La inminente asunción del gobierno encabezado por José Antonio Kast instala un nuevo escenario político y social que nos interpela directamente a las mujeres trabajadoras y a nuestras organizaciones. No se trata solo de un cambio de administración: estamos ante un momento que exige fortalecer la organización, la conciencia colectiva y la capacidad de acción del movimiento sindical y feminista del mundo del trabajo.
Las mujeres trabajadoras hemos sido protagonistas de avances significativos en las últimas décadas. Derechos laborales, reconocimiento del trabajo de cuidados, políticas de equidad, normas contra la violencia y mayores espacios de participación no han sido concesiones espontáneas del poder, sino conquistas construidas con organización, movilización y articulación social. Por lo mismo, sabemos que ningún derecho es irreversible.

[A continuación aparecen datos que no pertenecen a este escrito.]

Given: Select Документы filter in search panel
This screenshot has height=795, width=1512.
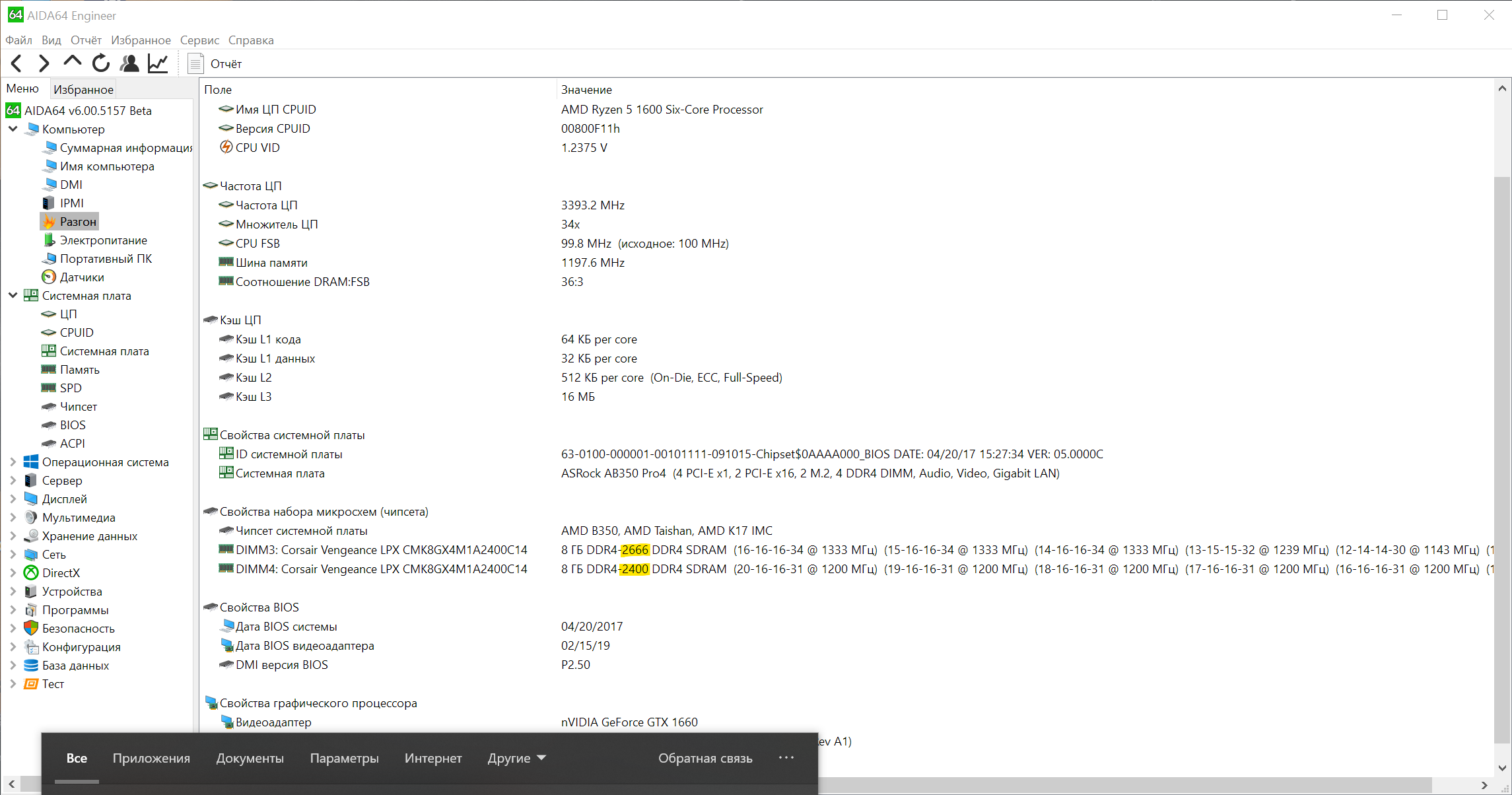Looking at the screenshot, I should click(250, 758).
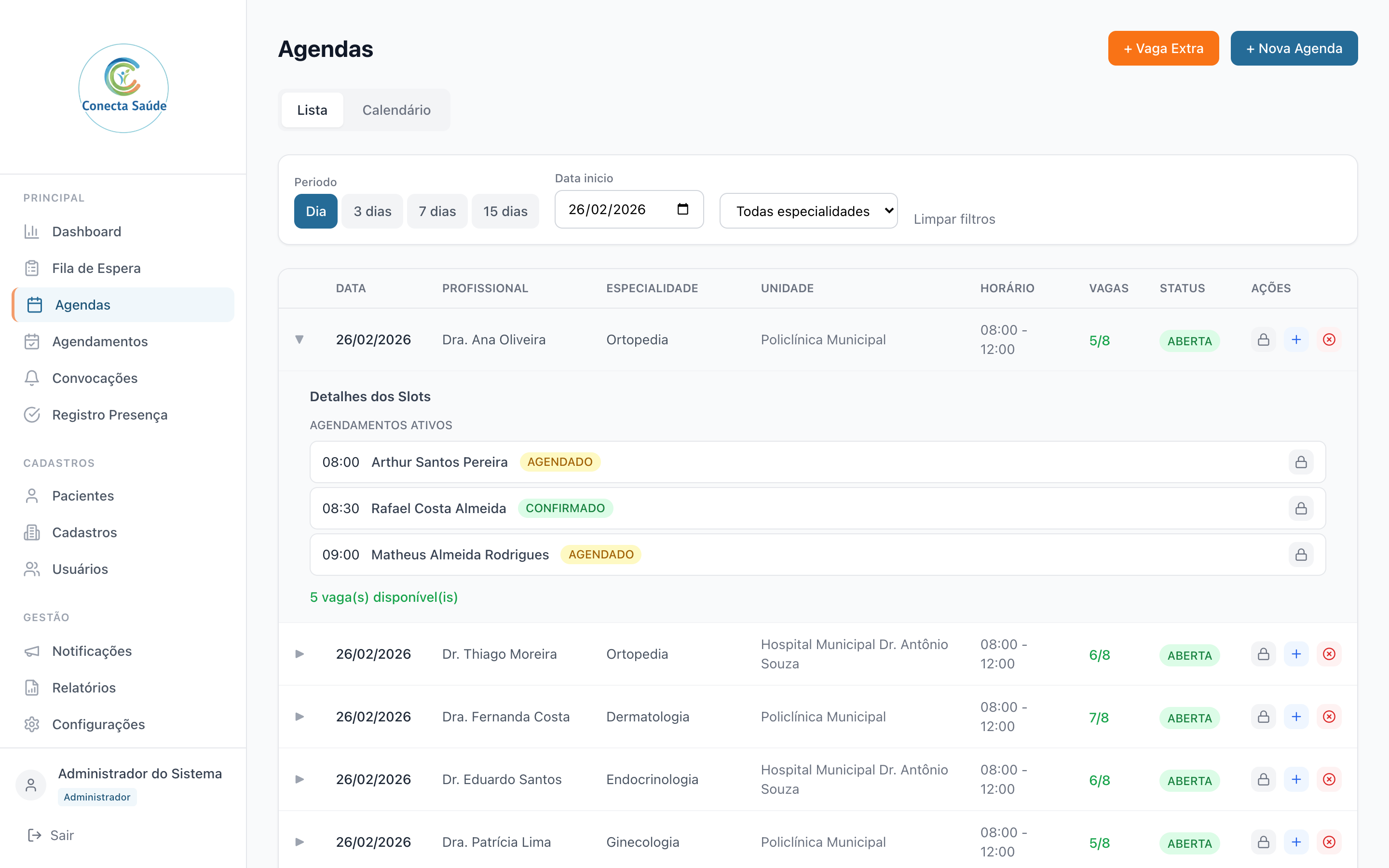This screenshot has width=1389, height=868.
Task: Open the Todas especialidades dropdown
Action: click(x=808, y=211)
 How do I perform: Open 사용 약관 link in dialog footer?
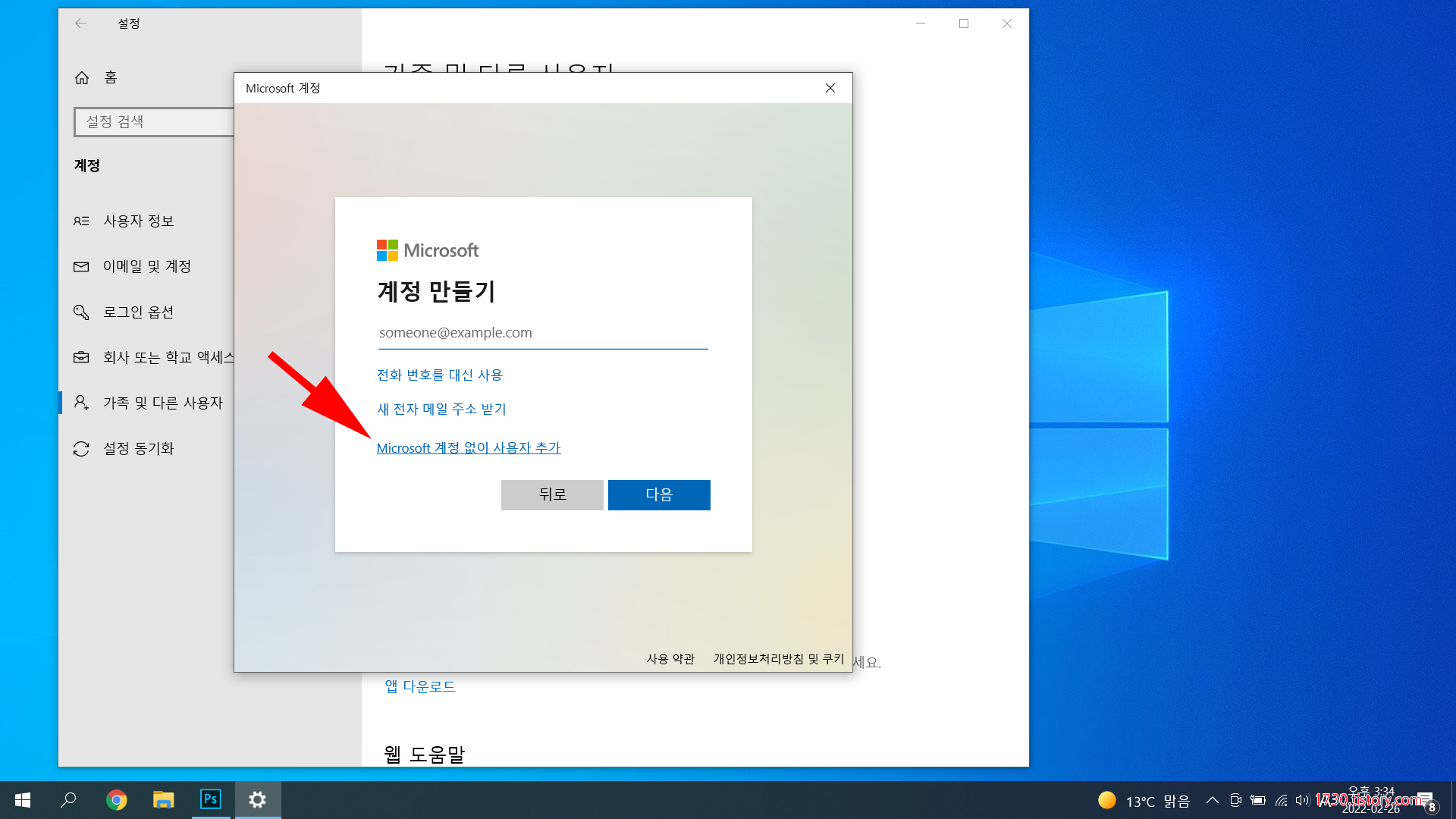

Hoy enfrentamos un contexto regional que evidencia con claridad los riesgos. En países como Argentina, Ecuador, Bolivia y Paraguay se están desplegando procesos de contrarreforma que buscan retroceder en derechos sociales, laborales y de género conquistados durante los últimos 30 años. Ajustes, precarización, debilitamiento sindical, reducción del rol del Estado y discursos que relativizan la agenda de las mujeres forman parte de una tendencia que no podemos mirar con distancia, porque Chile no está ajeno a estas dinámicas.
Frente a este escenario, la primera tarea es clara: fortalecer la organización de las mujeres trabajadoras. No basta con resistir; es necesario construir capacidad política, sindical y territorial para incidir en las decisiones que afectan nuestras vidas. La organización no es solo un instrumento defensivo: es una herramienta para disputar el sentido común, para recuperar el tejido social y fortalecer la democracia.
En este marco, la urgencia de articular la unidad entre los distintos espacios de organización de mujeres se vuelve central. Sindicatos, organizaciones feministas, territoriales, estudiantiles, de trabajadoras formales e informales, de cuidados y del sector público y privado deben converger en un horizonte común: defender los derechos alcanzados y proyectar nuevas conquistas. La fragmentación debilita; la unidad fortalece.
Pero esta unidad no puede ser sólo declarativa. Debe traducirse en una plataforma política y social capaz de expresar las necesidades reales de las mujeres trabajadoras: trabajo decente, seguridad social, corresponsabilidad en los cuidados, erradicación de la violencia, igualdad salarial, reconocimiento del trabajo doméstico, y participación efectiva en la toma de decisiones económicas y políticas. Una plataforma que ponga en el centro la vida digna y no la lógica del mercado.
Desde la Vicepresidencia de la Mujer y Equidad de Género de la CUT asumimos que este momento histórico exige pasar de la preocupación a la acción organizada. Por ello, convocamos al Congreso de Mujeres Trabajadoras que realizaremos los días 5 y 6 de marzo, como un primer paso en las tareas que hoy nos proponemos.
Este Congreso no es solo un encuentro. Es un espacio de deliberación, de construcción colectiva y de definición estratégica. Allí queremos encontrarnos para compartir diagnósticos, proyectar agendas comunes, fortalecer redes y levantar una hoja de ruta que permita enfrentar los desafíos que se abren en esta nueva etapa política del país.
Sabemos que la historia del movimiento de mujeres y del movimiento sindical ha demostrado que cuando nos organizamos, avanzamos. Cuando articulamos fuerza social y política, somos capaces de transformar la realidad. Y cuando levantamos propuestas propias, dejamos de ser sujetas pasivas de las decisiones para convertirnos en protagonistas del rumbo del país.
Hoy más que nunca, necesitamos organización social y política. Necesitamos sindicatos fuertes, articulación feminista con un componente de clase, alianzas amplias y una voz clara de las mujeres trabajadoras en el debate nacional. Porque lo que está en juego no es solo la defensa de derechos, sino la posibilidad de construir un proyecto de sociedad que ponga en el centro la dignidad, la justicia social y la igualdad.
El Congreso de Mujeres Trabajadoras será el inicio de este nuevo ciclo. Un espacio para mirarnos, reflexionar, reconocernos y proyectarnos. Porque el futuro no se espera: se organiza. Y las mujeres trabajadoras de Chile tenemos historia, fuerza y convicción para hacerlo juntas.